Virtualization is not going to prove that false. It is effectively a layer of indirection or abstraction added between physical hardware and the systems running on it. By providing that layer, virtualization enables a collection of benefits that were recognized long ago, benefits that are now being exploited by cloud computing. In fact, virtualization is so often embedded in cloud computing discussions that many have argued, vehemently, that without virtualization you do not have cloud computing. As explained previously, I don't agree with that statement, especially when "virtualization" is used to mean "hardware virtualization," as it usually is.

However, there is no denying that the technology of virtualization makes cloud computing tremendously more economic and manageable.

Virtualization is not magic. It is not even all that complicated in its essence. (Of course its details, like the details of nearly anything, can be mind-boggling.) And despite what might first appear to be the case, it is also efficient; resources are not wasted by using it. There is still a hole to plug in IO virtualization, but solutions there are developing gradually if not necessarily expeditiously.

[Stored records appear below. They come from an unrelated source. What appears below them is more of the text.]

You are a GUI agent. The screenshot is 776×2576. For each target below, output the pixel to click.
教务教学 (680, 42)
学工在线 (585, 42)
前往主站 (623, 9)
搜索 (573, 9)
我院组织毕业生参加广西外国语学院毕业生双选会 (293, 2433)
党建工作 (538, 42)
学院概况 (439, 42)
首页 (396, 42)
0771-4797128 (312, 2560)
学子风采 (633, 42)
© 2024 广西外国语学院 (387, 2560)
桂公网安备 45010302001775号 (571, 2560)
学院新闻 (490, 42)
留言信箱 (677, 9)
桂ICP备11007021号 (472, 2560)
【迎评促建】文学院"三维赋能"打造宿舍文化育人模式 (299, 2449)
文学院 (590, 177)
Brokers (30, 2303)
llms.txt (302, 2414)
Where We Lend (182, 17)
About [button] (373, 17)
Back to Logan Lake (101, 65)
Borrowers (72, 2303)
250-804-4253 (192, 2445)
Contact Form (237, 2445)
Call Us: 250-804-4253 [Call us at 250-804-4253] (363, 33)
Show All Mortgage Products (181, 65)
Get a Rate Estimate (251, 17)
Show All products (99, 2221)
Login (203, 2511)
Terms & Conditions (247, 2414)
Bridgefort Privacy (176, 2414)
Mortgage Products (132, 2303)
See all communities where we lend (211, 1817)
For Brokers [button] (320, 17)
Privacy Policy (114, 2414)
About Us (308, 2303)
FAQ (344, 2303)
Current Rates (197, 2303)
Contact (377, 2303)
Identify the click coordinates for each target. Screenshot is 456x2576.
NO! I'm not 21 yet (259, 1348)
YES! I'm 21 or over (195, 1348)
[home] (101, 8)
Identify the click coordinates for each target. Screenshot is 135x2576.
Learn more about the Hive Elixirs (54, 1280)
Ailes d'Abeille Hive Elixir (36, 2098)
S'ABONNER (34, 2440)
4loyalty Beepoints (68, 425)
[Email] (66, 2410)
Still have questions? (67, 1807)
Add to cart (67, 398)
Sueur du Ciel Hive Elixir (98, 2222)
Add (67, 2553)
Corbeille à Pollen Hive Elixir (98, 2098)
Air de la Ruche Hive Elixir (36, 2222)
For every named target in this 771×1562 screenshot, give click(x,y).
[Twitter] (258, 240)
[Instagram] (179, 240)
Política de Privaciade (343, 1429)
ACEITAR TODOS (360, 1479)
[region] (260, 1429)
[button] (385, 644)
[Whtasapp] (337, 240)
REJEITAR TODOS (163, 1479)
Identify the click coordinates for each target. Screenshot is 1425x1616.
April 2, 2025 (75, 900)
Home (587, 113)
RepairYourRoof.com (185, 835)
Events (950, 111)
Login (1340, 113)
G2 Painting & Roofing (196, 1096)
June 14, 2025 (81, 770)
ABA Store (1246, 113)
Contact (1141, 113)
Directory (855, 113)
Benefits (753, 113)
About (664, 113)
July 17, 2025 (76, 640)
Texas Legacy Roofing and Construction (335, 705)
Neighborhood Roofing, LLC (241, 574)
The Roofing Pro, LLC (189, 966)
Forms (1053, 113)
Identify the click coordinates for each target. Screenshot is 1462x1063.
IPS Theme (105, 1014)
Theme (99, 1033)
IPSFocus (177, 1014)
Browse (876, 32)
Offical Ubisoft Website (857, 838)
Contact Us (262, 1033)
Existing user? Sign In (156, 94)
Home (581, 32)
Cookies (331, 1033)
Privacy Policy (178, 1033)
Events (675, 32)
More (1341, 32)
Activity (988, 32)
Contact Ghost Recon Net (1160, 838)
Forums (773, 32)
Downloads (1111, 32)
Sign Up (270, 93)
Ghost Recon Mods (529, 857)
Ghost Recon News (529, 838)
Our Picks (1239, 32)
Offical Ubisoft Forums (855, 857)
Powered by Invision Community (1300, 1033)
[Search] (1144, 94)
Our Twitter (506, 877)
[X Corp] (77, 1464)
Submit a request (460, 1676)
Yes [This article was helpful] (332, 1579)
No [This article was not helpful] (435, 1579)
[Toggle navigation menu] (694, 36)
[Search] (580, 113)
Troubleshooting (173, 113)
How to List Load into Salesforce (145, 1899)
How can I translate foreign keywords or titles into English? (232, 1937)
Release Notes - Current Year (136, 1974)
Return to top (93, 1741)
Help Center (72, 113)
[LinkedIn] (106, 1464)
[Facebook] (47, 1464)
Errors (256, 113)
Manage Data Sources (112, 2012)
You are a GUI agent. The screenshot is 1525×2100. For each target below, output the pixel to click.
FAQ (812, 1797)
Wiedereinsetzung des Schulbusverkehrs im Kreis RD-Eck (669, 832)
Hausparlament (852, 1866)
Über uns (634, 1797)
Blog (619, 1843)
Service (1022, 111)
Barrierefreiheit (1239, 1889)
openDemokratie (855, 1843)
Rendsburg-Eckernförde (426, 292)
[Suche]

There are many other aspects of this topic that have not been touched on here, such as where the hypervisor actually resides (on the bare metal? Inside an operating system?), the role virtualization can play when migrating between hardware architectures, and the deep relationship that can, and will, exist between virtualization and security. But hopefully this discussion has provided enough background to enable some of you to cut through the marketing hype and the thicket of details that usually accompany most discussions of this topic. Good luck.